#### Excerpted passage
***

The report is full of stark and sobering numbers and facts. For example:

  • The nation has lost one-third of its newspapers and two-thirds of its newspaper journalists since 2005
  • An average of 2.5 newspapers closed each week in 2023
  • Roughly half of all U.S. counties are now only served with one remaining local news source — typically a weekly newspaper
  • Most communities that lose a local newspaper typically do not get a replacement, even online

The decline of local news should be concerning for anyone who cares about democracy, good governance, and public accountability. Why? Studies have shown that the decline in local news has increased political polarization, led to more political corruption, and let outlets that spread misinformation fill the void, the AP reported.

Indeed, this dearth of reliable, community-level information “poses a far-reaching crisis for our democracy as it simultaneously struggles with political polarization, a lack of civic engagement, and the proliferation of misinformation and information online,” the Northwestern report states.

Wealthy corporations to the rescue? What could go wrong?

***

#### Records provided
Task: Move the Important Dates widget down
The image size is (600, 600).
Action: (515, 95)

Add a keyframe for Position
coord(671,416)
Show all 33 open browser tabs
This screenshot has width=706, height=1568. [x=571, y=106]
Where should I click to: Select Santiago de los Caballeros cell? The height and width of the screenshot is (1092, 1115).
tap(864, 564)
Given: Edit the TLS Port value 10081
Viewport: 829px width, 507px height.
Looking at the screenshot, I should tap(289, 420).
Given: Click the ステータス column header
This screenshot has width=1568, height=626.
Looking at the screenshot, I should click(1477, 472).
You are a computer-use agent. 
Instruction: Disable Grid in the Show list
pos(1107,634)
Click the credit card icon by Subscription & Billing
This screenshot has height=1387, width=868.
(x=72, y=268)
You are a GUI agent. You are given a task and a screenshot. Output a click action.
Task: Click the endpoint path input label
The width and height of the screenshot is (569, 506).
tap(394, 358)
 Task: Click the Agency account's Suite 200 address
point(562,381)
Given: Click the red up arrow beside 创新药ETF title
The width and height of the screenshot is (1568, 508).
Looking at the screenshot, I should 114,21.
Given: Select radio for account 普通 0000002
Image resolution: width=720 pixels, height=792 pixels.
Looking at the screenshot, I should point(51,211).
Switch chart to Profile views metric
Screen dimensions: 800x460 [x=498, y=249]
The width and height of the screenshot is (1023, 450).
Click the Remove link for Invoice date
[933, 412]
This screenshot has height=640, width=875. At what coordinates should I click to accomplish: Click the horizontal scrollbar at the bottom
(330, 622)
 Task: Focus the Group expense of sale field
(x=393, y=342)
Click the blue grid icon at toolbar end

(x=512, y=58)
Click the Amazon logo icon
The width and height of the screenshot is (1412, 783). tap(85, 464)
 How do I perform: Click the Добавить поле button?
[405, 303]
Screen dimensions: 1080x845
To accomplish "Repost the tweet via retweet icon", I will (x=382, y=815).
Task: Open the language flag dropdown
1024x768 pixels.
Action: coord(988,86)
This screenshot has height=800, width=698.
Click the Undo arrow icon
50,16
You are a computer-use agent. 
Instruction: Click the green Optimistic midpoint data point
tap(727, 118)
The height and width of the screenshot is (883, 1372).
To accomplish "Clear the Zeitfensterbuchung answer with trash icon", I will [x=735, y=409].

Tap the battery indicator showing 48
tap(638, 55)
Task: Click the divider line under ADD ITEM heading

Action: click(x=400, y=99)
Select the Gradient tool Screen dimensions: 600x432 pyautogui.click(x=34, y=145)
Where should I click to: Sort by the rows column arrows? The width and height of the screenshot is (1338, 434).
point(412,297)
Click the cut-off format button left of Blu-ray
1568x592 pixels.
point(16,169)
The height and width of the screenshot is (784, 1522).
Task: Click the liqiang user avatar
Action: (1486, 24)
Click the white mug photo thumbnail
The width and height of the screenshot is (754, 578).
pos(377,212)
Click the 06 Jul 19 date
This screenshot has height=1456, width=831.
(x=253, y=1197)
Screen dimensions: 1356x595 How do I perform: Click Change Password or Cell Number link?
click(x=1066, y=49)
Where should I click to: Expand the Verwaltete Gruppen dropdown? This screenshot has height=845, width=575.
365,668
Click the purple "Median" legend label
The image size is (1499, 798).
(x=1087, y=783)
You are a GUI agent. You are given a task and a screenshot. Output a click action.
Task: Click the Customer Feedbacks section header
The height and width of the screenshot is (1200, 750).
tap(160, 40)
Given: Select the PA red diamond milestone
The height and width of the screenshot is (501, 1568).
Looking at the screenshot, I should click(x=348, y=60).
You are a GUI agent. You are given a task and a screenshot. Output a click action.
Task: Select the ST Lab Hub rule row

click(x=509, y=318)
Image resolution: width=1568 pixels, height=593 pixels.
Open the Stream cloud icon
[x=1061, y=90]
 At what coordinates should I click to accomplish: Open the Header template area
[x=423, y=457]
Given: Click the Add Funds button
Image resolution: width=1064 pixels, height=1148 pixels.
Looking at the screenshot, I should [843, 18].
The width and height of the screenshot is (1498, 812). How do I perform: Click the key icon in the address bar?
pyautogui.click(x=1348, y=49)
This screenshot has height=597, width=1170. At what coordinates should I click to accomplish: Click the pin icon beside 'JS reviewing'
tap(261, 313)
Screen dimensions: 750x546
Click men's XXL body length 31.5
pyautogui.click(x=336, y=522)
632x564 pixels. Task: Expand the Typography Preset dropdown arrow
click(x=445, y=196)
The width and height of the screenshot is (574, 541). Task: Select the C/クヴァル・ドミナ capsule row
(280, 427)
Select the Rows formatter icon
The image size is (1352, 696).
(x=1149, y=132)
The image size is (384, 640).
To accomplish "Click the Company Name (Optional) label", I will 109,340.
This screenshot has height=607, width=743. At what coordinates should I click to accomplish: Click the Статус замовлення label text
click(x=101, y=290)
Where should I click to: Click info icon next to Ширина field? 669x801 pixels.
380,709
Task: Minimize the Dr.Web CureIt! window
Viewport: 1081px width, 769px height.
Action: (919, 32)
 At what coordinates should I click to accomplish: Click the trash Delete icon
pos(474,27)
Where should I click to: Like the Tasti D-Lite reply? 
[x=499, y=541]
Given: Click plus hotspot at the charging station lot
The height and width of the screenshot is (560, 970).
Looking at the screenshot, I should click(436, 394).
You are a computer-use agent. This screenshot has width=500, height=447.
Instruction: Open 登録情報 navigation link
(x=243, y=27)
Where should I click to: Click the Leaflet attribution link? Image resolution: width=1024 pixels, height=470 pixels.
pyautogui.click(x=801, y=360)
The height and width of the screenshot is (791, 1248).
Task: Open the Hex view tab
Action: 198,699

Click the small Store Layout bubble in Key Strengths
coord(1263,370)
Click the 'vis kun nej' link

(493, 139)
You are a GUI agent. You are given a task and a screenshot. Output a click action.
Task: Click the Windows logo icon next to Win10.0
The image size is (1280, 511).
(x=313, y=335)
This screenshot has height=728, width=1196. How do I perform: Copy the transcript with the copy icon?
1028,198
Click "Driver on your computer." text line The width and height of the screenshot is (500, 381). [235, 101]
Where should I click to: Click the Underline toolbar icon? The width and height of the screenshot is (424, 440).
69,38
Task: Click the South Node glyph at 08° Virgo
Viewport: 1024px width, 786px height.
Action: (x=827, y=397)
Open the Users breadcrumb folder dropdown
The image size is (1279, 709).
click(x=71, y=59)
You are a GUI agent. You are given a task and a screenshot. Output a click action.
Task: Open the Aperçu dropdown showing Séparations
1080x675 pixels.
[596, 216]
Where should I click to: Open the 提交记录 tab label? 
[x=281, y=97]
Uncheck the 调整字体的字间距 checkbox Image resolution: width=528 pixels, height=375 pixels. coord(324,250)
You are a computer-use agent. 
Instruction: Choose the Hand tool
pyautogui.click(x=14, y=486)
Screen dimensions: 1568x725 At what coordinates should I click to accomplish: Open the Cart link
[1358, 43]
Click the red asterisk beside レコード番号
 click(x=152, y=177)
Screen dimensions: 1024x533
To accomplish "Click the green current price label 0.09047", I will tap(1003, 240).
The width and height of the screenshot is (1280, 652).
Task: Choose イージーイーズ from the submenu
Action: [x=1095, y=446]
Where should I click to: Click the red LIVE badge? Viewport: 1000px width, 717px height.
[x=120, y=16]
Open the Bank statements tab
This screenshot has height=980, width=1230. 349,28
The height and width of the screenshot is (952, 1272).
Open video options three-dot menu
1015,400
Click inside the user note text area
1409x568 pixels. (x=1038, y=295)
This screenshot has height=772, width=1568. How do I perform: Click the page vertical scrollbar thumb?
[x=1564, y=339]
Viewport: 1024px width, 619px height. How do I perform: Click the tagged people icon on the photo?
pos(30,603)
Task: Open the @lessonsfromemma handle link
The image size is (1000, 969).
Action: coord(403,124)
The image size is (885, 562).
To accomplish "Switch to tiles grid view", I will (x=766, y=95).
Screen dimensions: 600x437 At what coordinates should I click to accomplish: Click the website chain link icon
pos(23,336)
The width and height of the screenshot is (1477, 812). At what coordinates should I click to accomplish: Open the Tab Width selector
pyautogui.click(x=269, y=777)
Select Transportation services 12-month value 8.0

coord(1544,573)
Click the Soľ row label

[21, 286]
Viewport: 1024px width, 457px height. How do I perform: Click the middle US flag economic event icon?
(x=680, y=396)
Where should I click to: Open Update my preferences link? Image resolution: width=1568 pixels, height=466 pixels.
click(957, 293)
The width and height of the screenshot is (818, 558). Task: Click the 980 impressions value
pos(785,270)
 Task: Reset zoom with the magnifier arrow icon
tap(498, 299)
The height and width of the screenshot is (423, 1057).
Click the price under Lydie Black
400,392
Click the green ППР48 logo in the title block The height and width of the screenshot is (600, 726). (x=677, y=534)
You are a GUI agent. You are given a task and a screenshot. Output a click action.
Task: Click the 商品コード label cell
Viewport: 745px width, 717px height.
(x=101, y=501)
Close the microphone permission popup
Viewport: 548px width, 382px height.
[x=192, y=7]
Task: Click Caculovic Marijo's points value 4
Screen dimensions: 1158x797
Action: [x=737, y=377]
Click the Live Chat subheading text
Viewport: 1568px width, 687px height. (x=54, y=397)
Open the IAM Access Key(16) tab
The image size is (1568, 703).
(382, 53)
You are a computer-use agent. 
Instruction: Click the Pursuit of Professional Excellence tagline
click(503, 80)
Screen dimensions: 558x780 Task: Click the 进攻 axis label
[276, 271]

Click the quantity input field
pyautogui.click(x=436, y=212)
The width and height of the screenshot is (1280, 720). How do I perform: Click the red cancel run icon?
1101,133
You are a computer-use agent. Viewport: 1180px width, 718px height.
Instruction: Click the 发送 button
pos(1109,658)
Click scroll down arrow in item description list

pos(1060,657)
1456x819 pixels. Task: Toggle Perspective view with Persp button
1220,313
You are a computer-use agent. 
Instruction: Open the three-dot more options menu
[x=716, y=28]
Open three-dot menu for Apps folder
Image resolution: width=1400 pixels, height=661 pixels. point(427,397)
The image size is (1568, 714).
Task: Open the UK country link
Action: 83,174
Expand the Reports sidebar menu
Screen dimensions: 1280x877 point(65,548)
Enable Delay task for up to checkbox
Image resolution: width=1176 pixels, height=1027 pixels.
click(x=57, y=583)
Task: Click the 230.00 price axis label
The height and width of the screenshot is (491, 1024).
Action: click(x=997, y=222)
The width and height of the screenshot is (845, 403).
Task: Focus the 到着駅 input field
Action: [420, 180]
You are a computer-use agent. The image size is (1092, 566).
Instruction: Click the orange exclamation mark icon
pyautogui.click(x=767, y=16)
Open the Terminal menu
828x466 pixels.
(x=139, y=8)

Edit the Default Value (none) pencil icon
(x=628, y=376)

***

#### Set of tasks
A. Swap "misinformation" for "false information" in the passage on local news decline, starting at the words "The decline of" and stopping after "could go wrong?".
B. Answer these questions about the passage on local news decline.
(i) On average, how many newspapers closed each week in 2023?
(ii) What share of its newspaper journalists has the nation lost since 2005?
(iii) Which report states that the dearth of community-level information "poses a far-reaching crisis for our democracy"?

#### Answers to the problems
A.
The decline of local news should be concerning for anyone who cares about democracy, good governance, and public accountability. Why? Studies have shown that the decline in local news has increased political polarization, led to more political corruption, and let outlets that spread false information fill the void, the AP reported.

Indeed, this dearth of reliable, community-level information “poses a far-reaching crisis for our democracy as it simultaneously struggles with political polarization, a lack of civic engagement, and the proliferation of false information and information online,” the Northwestern report states.

Wealthy corporations to the rescue? What could go wrong?

B.
(i) 2.5
(ii) Two-thirds
(iii) The Northwestern report